■ **Description of the task**
The answer must be a single number: how many lines of the records below hold the word "agent".

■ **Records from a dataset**
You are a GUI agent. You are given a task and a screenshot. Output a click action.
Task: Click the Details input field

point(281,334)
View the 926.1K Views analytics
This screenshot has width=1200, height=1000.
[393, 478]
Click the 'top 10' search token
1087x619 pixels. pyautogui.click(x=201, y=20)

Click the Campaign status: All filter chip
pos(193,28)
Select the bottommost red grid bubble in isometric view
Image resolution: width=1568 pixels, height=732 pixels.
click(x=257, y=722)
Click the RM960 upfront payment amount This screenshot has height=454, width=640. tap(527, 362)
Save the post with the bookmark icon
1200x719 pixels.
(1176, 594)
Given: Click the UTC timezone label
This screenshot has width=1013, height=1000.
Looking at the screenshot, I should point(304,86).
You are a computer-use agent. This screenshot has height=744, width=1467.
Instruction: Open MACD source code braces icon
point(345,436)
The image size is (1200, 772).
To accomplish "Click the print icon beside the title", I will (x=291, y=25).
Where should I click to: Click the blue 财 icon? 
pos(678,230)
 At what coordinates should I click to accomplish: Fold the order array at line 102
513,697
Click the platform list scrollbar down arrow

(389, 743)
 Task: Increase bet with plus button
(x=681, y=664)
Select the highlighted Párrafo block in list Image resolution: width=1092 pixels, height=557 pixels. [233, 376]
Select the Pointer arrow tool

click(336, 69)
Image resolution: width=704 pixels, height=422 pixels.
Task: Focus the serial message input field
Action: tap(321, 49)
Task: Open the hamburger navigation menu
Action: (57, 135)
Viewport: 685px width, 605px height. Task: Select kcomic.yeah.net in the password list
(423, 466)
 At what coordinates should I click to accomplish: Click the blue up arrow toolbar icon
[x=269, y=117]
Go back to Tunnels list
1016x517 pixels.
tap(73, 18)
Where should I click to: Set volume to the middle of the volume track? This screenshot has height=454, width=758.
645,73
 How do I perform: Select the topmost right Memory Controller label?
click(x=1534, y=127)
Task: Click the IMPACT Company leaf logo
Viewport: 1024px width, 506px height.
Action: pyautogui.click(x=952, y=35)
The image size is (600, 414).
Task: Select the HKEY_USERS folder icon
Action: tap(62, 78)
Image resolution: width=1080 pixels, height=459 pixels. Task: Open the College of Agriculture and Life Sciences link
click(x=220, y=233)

■ **Solution**
2